Alors que certains agriculteurs réclament une baisse du gazole nonroutier (GNR), toutes les études indiquent qu’il faut cesser de subventionner certaines catégories professionnelles dans leur consommation d’énergies fossiles, insiste l’économiste Christian Gollier. Ce qui n’empêche pas de les aider à travers d’autres mécanismes.

L’Express : La fin progressive d’une partie de la niche fiscale sur le GNR inquiète les agriculteurs. Le gouvernement doit-il rester ferme ?

Christian Gollier : C’est la meilleure option. Effectivement, il existe des agriculteurs qui ne gagnent pas beaucoup d’argent et pour lesquels chaque centime compte. Mais ce n’est certainement pas une bonne idée de soutenir le revenu de ces personnes en difficulté en leur offrant une exemption des taxes carbone que les autres Français payent. Je rappelle quand même qu’en 2019, lors du mouvement des gilets jaunes, l’une des sources de révolte provenait du fait que certaines catégories de professions étaient exemptées de cette taxe, comme les taxis, les camionneurs, les pêcheurs ou les agriculteurs. Il était insupportable pour les manifestants de voir d’autres citoyens passer entre les gouttes.

Les économistes pensent également que ces différences de traitement constituent une erreur. Depuis plusieurs années, tous les rapports publiés en France et dans le monde montrent qu’il faut arrêter de subventionner les produits fossiles pour certaines catégories de population. En revanche, rien n’empêche ensuite d’aider financièrement les personnes plus en difficulté, avec les recettes fiscales issues de la taxe carbone. L’essentiel, c’est que l’aide ne dépende plus du volume de carburant consommé.

Rester ferme sur le GNR, c’est aussi éviter de voir les revendications faire tache d’huile ?

Absolument ! Si l’on exempte les agriculteurs, pourquoi pas demain les plombiers, et ensuite une autre partie de la population ? L’autre problème de la situation actuelle, c’est que les grandes exploitations agricoles profitent aussi de la ristourne alors qu’elles n’ont pas de difficultés financières. Tout cela rappelle le bouclier tarifaire conçu en 2022-2023 pour empêcher les ménages les plus modestes de trop souffrir de la hausse des prix de l’énergie. Finalement, ce dispositif a surtout bénéficié aux grands consommateurs d’essence et de gaz.

Cette absence totale de ciblage est une absurdité. Elle coûte beaucoup d’argent public. Enfin, rappelons une évidence : si le gouvernement décidait d’exempter les agriculteurs de cette taxe carbone, ce serait dommageable d’un point de vue du climat. Les efforts doivent être partagés. Instaurer un mécanisme efficace de réduction des émissions de CO2, c’est un effort de tous les jours. C’est comme un château de cartes : si vous retirez un élément, tout s’effondre. Il faut donc de la justice et de la transparence.

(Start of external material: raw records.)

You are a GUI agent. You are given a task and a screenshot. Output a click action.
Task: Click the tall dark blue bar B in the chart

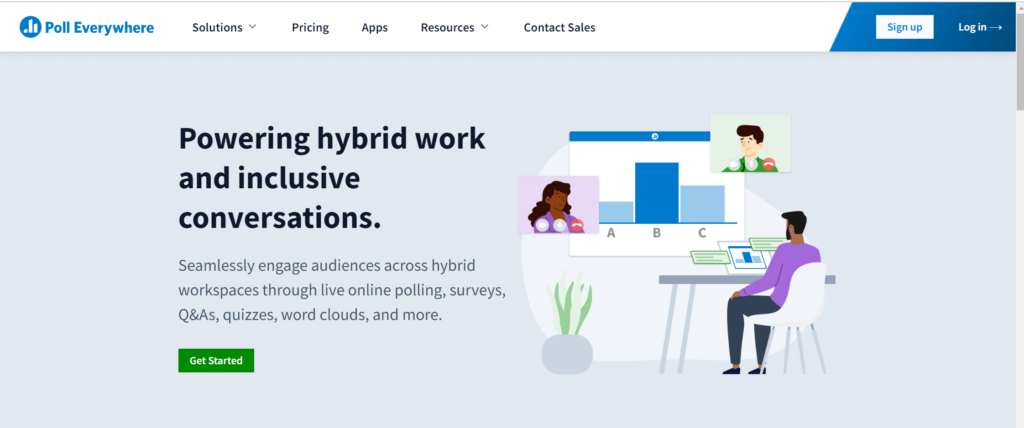pos(656,192)

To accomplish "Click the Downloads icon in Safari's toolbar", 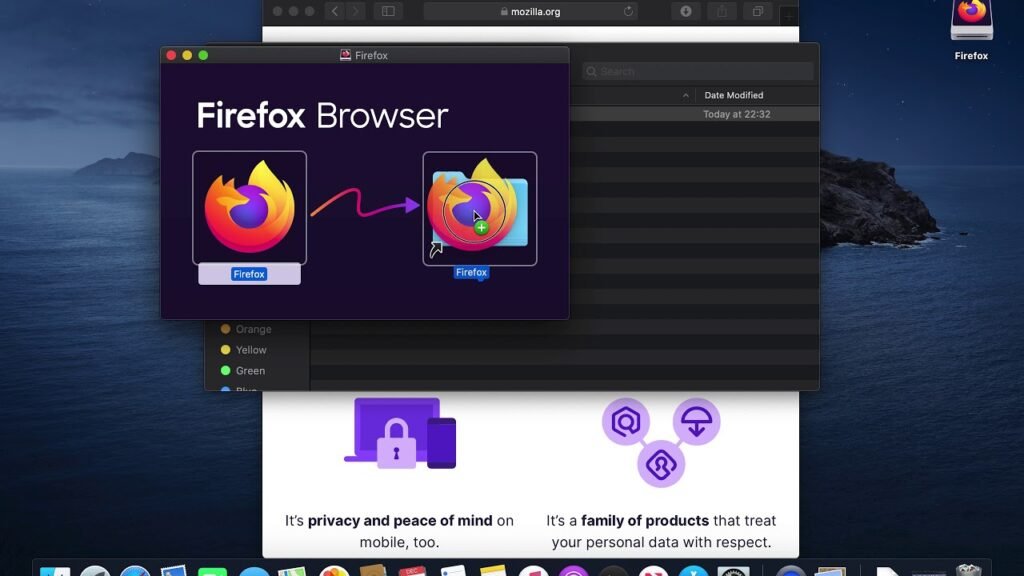I will (686, 11).
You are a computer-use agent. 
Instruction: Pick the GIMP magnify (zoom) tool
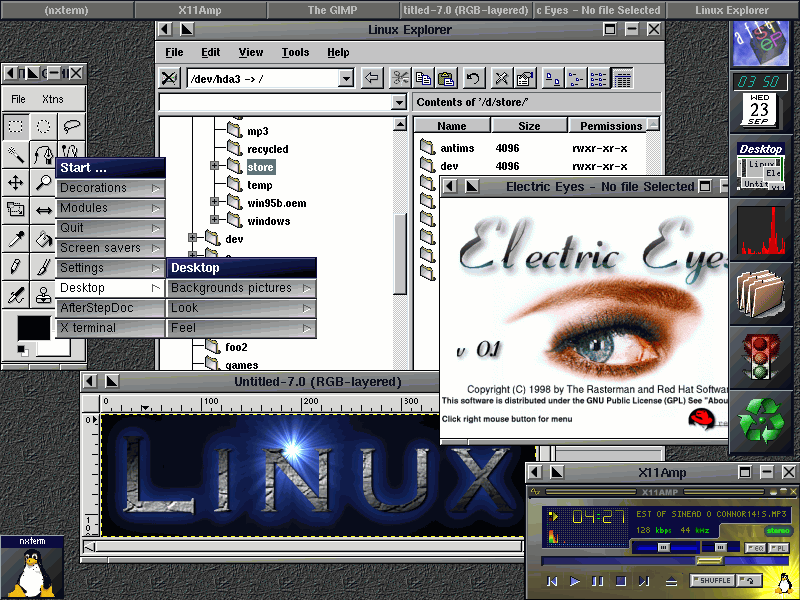click(x=44, y=182)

Les efforts doivent être partagés par tous, mais les Français, d’une manière générale, sont-ils prêts à cela ?

Effectivement, la population n’a pas encore totalement pris conscience que pour réduire de 55 % les émissions de CO2 d’ici à 2030, il va falloir faire des efforts et des sacrifices, qui ne sont pas marginaux. Lorsqu’ils regardent la situation des agriculteurs, à qui on demande de plus en plus d’efforts, beaucoup se disent scandalisés. Mais ils ne réalisent pas les changements qui se préparent et qui les concernent. Au niveau européen, par exemple, l’ajustement de la taxe carbone aux frontières aura sans doute un effet inflationniste.

Par ailleurs, en 2027, le système de permis d’émissions de CO2, auquel se soumettent déjà les entreprises du secteur de l’énergie, s’étendra aux transports et à la mobilité. Par ricochet, il se répercutera sur le coût de l’essence, du fioul domestique ou du gaz naturel pour le chauffage. Pour l’heure, on cache encore aux Français les vrais coûts de la transition.